# THE TASK
Below are some entries. Copy each line that holds the string "option".
■ ■ ■ ■
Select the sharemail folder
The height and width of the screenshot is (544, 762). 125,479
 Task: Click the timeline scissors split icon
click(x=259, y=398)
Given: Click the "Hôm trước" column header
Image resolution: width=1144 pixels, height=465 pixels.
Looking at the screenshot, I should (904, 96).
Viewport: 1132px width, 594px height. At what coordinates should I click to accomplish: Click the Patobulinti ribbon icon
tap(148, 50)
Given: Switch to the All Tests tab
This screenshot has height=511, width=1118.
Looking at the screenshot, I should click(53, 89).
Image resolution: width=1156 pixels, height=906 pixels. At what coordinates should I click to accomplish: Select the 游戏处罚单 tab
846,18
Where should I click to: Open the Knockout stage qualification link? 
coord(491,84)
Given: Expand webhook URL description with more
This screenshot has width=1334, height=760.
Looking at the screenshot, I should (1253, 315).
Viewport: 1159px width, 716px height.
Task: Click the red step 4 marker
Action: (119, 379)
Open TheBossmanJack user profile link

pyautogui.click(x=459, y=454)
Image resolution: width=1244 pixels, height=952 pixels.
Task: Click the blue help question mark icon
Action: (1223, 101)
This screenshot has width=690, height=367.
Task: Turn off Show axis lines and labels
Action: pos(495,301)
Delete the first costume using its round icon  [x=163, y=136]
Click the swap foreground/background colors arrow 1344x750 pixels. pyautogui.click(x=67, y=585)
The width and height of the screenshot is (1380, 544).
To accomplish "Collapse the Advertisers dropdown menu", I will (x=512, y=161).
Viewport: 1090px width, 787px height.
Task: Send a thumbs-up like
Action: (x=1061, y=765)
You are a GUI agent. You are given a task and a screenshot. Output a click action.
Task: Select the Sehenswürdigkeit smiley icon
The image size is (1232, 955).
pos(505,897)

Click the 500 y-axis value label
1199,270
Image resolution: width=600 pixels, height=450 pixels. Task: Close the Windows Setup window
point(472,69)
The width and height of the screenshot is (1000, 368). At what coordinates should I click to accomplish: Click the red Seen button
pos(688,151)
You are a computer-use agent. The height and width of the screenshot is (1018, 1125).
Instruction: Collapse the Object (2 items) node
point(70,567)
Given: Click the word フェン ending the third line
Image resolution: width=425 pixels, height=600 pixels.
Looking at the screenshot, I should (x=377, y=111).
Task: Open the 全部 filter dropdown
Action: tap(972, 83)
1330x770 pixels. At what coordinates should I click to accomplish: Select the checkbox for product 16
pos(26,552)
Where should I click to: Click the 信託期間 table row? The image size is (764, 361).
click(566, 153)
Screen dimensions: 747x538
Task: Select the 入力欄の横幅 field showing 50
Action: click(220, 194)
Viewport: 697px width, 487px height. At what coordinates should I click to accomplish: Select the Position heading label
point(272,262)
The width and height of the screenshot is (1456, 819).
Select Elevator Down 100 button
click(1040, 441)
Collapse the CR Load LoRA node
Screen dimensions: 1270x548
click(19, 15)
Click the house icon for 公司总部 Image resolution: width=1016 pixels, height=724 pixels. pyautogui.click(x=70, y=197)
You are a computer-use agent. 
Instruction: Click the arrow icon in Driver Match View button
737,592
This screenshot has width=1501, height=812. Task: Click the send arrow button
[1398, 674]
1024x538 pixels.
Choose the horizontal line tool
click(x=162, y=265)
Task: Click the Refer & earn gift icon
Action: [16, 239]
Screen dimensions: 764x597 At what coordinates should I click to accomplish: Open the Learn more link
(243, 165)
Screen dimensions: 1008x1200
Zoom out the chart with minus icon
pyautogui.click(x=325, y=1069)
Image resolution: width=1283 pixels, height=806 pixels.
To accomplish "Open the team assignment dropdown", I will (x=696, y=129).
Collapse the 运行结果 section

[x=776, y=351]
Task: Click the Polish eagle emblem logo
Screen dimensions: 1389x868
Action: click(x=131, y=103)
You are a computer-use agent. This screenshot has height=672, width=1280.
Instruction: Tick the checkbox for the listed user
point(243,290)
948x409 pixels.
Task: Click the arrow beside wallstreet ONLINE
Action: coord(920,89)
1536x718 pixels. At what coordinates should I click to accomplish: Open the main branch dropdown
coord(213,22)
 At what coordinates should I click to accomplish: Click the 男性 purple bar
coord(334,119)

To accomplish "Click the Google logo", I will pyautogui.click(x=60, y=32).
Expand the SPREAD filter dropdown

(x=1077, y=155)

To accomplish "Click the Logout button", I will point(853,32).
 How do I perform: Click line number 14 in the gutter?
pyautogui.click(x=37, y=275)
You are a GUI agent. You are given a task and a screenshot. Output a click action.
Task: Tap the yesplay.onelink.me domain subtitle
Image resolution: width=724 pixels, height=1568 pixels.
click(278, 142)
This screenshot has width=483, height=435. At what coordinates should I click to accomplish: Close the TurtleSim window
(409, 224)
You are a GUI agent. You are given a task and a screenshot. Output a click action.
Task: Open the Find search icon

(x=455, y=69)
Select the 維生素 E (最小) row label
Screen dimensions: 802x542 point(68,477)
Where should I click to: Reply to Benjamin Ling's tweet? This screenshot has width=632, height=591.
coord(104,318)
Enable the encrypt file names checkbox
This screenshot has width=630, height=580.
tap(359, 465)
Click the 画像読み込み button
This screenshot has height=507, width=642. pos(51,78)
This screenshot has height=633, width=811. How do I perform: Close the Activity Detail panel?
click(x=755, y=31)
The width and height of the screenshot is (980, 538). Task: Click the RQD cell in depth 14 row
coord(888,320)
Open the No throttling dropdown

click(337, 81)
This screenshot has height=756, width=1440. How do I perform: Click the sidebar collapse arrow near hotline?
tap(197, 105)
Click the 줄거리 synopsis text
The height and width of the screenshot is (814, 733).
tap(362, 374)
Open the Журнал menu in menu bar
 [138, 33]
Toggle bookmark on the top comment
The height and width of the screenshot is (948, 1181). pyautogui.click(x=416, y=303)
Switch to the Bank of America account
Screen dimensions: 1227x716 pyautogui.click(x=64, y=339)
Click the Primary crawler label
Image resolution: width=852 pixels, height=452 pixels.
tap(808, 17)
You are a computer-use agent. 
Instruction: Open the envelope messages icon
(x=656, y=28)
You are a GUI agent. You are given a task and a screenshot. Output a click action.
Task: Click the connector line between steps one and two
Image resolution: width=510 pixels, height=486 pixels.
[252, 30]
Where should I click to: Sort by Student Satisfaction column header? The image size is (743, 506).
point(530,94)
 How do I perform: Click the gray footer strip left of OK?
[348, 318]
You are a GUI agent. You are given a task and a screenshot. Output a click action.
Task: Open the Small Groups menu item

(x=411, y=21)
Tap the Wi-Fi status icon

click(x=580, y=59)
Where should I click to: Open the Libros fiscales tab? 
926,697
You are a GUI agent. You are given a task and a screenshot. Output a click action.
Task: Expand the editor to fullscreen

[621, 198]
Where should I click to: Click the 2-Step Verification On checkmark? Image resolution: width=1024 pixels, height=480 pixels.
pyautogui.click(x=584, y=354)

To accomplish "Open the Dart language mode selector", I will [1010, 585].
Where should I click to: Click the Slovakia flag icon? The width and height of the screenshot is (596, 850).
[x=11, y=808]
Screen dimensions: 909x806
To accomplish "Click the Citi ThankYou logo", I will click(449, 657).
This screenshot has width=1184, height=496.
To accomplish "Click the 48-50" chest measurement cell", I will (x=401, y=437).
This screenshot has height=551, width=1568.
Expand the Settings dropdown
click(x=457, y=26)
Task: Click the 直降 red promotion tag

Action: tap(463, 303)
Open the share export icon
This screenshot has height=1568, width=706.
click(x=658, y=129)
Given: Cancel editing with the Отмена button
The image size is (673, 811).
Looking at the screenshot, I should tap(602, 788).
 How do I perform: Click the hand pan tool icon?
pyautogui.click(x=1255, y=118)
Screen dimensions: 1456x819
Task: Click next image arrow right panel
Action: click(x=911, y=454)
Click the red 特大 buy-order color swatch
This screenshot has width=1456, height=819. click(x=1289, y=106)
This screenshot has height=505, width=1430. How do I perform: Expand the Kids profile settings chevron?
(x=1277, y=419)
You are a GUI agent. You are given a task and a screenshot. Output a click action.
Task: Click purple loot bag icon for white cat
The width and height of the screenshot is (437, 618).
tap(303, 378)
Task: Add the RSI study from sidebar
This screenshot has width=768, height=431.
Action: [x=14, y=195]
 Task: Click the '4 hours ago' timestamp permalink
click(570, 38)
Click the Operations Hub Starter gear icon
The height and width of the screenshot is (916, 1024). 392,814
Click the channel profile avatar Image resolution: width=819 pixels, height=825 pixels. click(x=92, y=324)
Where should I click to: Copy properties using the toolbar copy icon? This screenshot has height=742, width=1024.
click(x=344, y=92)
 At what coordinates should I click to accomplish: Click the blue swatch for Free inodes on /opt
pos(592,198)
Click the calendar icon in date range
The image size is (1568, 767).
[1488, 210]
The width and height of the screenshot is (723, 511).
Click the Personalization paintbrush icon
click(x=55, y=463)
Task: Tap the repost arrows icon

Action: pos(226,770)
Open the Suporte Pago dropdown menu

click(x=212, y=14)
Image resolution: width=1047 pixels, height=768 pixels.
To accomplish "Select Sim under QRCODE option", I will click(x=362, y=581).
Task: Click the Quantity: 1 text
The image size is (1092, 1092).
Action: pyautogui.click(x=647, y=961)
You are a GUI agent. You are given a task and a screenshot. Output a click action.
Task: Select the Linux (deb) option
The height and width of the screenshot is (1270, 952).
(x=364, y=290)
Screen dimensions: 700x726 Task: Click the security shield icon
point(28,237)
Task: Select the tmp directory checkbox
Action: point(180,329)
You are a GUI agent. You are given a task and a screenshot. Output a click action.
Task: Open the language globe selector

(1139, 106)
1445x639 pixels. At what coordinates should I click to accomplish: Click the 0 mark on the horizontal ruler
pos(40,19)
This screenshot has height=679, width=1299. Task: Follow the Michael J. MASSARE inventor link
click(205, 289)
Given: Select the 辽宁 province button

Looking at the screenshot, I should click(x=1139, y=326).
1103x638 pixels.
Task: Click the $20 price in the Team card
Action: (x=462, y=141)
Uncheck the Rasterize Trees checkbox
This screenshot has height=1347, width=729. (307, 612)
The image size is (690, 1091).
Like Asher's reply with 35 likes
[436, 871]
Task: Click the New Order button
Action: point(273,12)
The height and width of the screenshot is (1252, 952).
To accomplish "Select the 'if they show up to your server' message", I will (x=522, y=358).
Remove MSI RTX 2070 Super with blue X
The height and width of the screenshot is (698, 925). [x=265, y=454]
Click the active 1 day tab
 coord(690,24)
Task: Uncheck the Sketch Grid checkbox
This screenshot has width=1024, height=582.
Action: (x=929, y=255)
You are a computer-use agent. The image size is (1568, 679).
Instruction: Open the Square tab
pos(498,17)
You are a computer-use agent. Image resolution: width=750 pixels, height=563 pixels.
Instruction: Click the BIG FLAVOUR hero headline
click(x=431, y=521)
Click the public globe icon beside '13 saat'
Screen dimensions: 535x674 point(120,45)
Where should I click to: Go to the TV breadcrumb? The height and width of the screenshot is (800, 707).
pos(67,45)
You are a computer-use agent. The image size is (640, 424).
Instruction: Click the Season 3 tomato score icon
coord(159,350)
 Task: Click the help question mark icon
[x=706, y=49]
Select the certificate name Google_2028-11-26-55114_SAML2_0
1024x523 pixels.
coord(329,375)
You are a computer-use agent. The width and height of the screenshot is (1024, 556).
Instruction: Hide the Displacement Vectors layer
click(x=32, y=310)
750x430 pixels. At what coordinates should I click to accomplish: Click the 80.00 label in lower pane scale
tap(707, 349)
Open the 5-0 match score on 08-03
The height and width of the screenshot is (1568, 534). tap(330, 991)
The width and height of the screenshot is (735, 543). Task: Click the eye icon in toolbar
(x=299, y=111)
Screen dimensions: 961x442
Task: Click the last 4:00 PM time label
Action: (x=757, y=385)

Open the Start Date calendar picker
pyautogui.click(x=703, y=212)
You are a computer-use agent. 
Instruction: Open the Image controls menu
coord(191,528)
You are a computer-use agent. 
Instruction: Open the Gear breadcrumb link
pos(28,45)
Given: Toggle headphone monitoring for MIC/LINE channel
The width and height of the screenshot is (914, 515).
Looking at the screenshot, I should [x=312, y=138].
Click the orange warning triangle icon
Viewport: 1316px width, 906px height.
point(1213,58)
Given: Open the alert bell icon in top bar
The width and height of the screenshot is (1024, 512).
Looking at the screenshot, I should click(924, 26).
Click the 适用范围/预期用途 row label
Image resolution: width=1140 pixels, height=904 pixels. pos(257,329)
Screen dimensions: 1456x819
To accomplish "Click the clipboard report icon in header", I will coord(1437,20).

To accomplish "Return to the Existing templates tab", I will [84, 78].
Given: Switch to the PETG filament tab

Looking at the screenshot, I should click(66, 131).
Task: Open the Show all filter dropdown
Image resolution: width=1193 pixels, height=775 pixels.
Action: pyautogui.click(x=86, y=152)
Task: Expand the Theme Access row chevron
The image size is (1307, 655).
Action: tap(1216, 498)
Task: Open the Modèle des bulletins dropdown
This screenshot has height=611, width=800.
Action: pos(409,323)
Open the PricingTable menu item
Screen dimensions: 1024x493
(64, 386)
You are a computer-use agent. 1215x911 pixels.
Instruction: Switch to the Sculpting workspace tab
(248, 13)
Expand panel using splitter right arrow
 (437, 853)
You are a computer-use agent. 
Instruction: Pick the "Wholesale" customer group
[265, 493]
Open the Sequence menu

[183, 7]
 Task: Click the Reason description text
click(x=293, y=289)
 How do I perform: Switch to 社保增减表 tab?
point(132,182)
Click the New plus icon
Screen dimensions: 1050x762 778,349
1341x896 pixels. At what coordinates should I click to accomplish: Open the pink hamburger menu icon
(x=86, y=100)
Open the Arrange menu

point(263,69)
■ ■ ■ ■
# RESPONSE AREA
To accomplish "Select Sim under QRCODE option", I will click(x=362, y=581).
Task: Select the Linux (deb) option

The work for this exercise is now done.